A ministra Cármen Lúcia abriu sua fala citando um livro e com reflexões de que o golpe não se faz em dia e não dura uma semana, nem um mês. A magistrada usou o termo “quebra-quebra” para se referir à depredação dos prédios da Praça dos Três Poderes e reforçou que Bolsonaro e seus aliados deixaram a máquina funcionando para desacreditar as instituições brasileiras. “Nós ministros somos nuvens passageiras, o Supremo é do Brasil”, disse.

Na avaliação da ministra, “alguém planejou, alguém entrou, alguém executou [referindo-se ao golpe]”, por isso, quem praticou as ações deve pagar pelo crime cometido.

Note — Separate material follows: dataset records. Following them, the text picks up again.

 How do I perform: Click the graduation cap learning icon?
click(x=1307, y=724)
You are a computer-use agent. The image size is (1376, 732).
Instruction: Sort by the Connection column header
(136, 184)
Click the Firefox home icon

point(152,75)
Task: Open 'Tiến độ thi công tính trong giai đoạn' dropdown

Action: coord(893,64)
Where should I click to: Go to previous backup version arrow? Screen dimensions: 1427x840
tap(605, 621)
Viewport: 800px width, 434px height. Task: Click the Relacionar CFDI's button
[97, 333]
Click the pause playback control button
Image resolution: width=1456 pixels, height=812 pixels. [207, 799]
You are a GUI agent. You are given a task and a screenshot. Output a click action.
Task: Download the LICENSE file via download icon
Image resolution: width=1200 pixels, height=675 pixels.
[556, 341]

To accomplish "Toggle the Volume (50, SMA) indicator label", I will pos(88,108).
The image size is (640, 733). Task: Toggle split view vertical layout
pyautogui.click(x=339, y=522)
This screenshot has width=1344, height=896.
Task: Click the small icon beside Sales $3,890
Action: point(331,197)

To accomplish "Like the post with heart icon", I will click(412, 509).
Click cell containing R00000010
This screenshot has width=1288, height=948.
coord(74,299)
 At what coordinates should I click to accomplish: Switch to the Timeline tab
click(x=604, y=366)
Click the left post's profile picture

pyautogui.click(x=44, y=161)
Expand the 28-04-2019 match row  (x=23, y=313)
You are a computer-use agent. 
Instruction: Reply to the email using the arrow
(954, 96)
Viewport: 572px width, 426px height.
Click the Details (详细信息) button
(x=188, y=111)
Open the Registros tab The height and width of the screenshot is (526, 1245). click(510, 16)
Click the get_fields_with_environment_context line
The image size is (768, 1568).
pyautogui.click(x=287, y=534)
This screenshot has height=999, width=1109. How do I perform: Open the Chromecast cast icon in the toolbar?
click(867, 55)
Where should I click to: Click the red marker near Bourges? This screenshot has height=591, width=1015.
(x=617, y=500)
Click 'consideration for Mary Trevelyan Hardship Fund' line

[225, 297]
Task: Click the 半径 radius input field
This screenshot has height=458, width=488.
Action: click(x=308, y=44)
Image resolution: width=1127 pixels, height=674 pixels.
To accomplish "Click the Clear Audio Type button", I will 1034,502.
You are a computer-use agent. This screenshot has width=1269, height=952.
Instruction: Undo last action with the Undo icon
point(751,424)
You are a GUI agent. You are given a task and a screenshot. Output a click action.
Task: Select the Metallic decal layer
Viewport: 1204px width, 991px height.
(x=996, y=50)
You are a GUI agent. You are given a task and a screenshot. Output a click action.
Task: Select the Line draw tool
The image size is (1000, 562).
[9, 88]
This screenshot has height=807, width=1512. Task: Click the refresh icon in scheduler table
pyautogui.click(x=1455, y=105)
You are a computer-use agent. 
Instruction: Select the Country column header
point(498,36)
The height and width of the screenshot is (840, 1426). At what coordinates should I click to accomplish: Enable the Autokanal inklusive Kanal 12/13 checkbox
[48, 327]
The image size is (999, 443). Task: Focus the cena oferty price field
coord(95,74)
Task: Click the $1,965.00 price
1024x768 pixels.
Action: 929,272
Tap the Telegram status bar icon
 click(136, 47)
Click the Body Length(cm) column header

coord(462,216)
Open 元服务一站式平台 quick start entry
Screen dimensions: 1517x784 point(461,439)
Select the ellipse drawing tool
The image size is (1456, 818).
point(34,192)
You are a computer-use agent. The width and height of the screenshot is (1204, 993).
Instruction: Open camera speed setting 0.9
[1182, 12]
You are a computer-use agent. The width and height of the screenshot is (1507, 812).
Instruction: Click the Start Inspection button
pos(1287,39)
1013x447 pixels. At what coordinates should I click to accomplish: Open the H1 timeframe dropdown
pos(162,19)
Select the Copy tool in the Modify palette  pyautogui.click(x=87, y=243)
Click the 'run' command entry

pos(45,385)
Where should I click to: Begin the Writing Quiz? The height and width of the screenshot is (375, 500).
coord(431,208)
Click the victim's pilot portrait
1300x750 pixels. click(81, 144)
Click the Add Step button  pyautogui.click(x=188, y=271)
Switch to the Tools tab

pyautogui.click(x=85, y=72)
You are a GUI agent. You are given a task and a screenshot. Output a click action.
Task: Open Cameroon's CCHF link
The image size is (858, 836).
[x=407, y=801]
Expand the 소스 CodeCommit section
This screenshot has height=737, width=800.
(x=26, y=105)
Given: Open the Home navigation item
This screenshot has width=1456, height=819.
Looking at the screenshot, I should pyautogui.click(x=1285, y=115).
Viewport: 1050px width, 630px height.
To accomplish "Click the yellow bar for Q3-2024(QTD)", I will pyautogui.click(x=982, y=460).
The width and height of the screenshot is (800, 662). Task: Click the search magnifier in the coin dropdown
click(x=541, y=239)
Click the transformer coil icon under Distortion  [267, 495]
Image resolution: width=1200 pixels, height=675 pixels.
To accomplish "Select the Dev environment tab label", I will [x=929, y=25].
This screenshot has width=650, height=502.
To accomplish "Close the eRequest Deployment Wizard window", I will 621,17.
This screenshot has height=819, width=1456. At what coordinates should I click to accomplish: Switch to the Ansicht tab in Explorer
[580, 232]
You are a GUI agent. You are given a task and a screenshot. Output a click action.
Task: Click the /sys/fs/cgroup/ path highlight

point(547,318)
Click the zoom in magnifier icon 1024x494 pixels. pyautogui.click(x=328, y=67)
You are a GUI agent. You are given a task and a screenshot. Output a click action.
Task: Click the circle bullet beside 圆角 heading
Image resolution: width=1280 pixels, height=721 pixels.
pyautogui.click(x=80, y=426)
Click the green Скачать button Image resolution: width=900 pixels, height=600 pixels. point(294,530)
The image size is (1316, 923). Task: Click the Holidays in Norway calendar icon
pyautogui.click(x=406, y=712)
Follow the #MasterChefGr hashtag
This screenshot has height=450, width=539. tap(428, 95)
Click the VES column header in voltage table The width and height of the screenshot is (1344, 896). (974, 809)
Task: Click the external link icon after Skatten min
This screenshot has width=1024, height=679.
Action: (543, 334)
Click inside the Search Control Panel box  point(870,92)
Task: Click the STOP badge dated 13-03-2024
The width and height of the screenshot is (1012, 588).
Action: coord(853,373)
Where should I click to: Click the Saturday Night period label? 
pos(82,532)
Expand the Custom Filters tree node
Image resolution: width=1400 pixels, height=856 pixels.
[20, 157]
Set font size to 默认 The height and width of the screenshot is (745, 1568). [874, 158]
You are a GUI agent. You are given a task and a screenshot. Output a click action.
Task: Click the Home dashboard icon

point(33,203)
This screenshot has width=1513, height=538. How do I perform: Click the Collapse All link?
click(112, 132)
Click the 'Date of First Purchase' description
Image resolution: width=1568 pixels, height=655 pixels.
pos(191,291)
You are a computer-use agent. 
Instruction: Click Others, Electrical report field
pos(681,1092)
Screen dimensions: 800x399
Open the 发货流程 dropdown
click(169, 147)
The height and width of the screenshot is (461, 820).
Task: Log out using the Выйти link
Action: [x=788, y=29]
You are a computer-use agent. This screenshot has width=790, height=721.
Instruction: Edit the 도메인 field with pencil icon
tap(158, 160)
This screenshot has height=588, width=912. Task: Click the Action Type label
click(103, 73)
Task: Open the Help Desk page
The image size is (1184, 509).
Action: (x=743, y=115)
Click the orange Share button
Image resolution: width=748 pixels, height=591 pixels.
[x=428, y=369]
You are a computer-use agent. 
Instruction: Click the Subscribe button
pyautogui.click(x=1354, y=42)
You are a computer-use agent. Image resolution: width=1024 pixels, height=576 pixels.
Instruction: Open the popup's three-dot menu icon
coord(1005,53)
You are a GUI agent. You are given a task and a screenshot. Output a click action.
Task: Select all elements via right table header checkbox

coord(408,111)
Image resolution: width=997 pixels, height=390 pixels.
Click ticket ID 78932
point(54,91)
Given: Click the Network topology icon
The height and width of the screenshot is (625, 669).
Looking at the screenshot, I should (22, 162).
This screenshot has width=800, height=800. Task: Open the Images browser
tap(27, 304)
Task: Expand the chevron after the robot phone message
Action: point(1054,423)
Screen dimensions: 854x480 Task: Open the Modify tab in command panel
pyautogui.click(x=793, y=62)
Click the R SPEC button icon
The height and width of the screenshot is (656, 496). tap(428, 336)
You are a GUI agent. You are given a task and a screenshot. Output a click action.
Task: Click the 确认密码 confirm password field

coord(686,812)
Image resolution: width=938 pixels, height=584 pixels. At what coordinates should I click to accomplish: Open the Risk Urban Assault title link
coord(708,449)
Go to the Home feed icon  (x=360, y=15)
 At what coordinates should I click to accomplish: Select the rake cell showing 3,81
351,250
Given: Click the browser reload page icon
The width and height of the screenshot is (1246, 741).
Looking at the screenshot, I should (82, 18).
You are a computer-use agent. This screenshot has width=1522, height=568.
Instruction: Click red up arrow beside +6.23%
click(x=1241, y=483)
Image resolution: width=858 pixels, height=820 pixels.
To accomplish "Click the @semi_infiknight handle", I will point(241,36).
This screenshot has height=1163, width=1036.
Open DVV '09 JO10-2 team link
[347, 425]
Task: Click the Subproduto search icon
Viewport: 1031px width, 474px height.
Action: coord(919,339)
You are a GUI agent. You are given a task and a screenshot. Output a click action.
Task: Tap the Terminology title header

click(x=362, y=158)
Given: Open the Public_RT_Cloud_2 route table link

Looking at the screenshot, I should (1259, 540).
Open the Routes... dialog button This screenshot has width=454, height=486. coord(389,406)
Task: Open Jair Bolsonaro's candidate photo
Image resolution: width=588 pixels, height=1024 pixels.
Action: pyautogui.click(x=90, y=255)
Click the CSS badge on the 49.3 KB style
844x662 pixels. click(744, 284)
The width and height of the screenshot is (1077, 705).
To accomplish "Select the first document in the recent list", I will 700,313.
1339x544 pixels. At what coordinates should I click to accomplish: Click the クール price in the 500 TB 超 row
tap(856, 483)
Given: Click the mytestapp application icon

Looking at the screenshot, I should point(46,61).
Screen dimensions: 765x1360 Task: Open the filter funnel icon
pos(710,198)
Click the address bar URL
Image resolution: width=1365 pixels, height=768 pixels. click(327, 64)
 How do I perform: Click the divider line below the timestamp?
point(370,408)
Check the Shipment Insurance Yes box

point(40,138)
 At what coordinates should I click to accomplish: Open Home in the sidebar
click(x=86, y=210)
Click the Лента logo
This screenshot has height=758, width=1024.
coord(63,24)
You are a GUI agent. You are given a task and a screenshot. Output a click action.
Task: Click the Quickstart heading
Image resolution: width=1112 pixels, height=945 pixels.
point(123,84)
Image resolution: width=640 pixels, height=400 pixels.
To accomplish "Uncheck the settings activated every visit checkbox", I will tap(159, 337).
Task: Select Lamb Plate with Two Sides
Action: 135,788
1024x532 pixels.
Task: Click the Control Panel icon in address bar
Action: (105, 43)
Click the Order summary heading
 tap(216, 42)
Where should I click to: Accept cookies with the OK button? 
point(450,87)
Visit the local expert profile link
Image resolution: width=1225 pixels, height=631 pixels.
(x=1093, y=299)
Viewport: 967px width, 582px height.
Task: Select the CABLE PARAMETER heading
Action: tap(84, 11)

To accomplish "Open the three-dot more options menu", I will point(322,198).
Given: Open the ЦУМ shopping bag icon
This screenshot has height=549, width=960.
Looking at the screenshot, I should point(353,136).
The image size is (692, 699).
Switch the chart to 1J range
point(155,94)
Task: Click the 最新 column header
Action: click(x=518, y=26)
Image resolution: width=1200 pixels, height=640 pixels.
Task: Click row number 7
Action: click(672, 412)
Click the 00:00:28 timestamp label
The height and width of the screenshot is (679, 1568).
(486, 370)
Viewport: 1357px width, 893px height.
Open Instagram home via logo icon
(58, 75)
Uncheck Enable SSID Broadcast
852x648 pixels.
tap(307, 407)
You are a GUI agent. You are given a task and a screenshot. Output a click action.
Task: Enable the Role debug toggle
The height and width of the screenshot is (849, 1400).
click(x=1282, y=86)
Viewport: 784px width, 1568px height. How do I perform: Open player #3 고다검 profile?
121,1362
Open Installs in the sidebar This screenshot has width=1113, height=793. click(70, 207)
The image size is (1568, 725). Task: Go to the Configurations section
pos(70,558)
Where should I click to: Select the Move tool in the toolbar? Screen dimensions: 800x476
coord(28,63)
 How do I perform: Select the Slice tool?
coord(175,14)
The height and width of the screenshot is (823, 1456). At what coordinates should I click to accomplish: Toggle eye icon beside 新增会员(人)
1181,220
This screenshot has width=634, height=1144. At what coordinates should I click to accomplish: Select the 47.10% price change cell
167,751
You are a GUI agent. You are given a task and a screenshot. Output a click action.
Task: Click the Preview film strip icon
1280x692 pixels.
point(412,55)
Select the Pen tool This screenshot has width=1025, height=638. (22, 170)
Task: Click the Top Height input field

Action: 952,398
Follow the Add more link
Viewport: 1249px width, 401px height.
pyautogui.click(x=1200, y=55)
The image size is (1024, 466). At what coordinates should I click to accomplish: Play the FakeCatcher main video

Dessa forma, na avaliação de Cármen, seria “prematuro” não receber a denúncia. “O compromisso é de receber a denúncia para que o país, sociedade brasileira, saiba que o STF vai dar sequência para apuração e instrução do processo para o julgamento justo e democrático”, afirmou.

O ministro Cristiano Zanin foi mais sucinto e reforçou que “neste momento” considera que há materialidade e indício de autoria para ensejar o recebimento da denúncia.

Com a decisão, tornaram-se réus Alexandre Ramagem, Almir Garnier Santos, Anderson Torres, Augusto Heleno, Jair Bolsonaro, Mauro Cid, Paulo Sérgio Nogueira e Braga Netto.

Os 8 réus são acusados dos crimes de organização criminosa armada, tentativa de abolição violenta do Estado Democrático de Direito, golpe de estado, dano qualificado pela violência e grave ameaça contra o patrimônio da União e deterioração de patrimônio tombado.